Nanog/NFATc1/Osterix signaling pathway-mediated promotion of bone formation at the tendon-bone interface after ACL reconstruction with De-BMSCs transplantation

Bone formation plays an important role in early tendon-bone healing after anterior cruciate ligament reconstruction (ACLR). Dedifferentiated osteogenic bone marrow mesenchymal stem cells (De-BMSCs) have enhanced osteogenic potential. This study aimed to investigate the effect of De-BMSCs transplantation on the promotion of bone formation at the tendon-bone interface after ACLR and to further explore the molecular mechanism of the enhanced osteogenic potential of De-BMSCs.

De-BMSCs transplantation could promote bone formation at the tendon-bone interface after ACLR and improve the biomechanical strength of the reconstruction. The Nanog/NFATc1/Osterix signaling pathway mediated the enhanced osteogenic differentiation efficiency of De-BMSCs.

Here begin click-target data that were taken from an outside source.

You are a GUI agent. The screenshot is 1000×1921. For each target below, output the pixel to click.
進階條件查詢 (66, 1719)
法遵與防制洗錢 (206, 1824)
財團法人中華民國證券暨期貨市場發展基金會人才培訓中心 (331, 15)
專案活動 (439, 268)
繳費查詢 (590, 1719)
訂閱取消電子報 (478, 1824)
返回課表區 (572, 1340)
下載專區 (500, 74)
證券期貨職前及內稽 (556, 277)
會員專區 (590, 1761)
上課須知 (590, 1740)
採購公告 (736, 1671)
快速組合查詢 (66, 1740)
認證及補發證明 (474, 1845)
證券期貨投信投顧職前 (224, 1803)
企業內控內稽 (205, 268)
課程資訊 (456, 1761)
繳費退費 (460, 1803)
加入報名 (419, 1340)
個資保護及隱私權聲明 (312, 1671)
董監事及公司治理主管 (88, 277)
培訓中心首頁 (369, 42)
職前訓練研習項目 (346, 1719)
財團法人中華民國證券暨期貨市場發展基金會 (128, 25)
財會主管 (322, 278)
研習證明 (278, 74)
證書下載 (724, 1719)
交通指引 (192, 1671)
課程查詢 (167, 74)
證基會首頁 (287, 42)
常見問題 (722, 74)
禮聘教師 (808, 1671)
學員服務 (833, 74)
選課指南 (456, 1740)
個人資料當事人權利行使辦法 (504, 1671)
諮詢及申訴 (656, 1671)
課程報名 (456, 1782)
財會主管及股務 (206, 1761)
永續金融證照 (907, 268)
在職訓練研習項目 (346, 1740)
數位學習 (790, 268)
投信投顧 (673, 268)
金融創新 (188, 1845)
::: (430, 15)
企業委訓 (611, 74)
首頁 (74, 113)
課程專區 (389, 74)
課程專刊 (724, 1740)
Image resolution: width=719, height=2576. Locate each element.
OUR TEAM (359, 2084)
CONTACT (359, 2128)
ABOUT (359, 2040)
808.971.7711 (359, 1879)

BMSCs from the femurs and tibias of New Zealand white rabbits were subjected to osteogenic induction and then cultured in medium without osteogenic factors; the obtained cell population was termed De-BMSCs. De-BMSCs were induced to undergo osteo-, chondro- and adipo-differentiation in vitro to examine the characteristics of primitive stem cells. An ACLR model with a semitendinosus tendon was established in rabbits, and the animals were divided into a control group, BMSCs group, and De-BMSCs group. At 12 weeks after surgery, the rabbits in each group were sacrificed to evaluate tendon-bone healing by histologic staining, micro-computed tomography (micro-CT) examination, and biomechanical testing. During osteogenic differentiation of De-BMSCs, an siRNA targeting nuclear factor of activated T-cells 1 (NFATc1) was used to verify the molecular mechanism of the enhanced osteogenic potential of De-BMSCs.

De-BMSCs exhibited some properties similar to BMSCs, including multiple differentiation potential and cell surface markers. Bone formation at the tendon-bone interface in the De-BMSCs group was significantly increased, and biomechanical strength was significantly improved. During the osteogenic differentiation of De-BMSCs, the expression of Nanog and NFATc1 was synergistically increased, which promoted the interaction of NFATc1 and Osterix, resulting in increased expression of osteoblast marker genes such as COL1A, OCN, and OPN. Conclusions: De-BMSCs transplantation could promote bone formation at the tendon-bone interface after ACLR and improve the biomechanical strength of the reconstruction. The Nanog/NFATc1/Osterix signaling pathway mediated the enhanced osteogenic differentiation efficiency of De-BMSCs.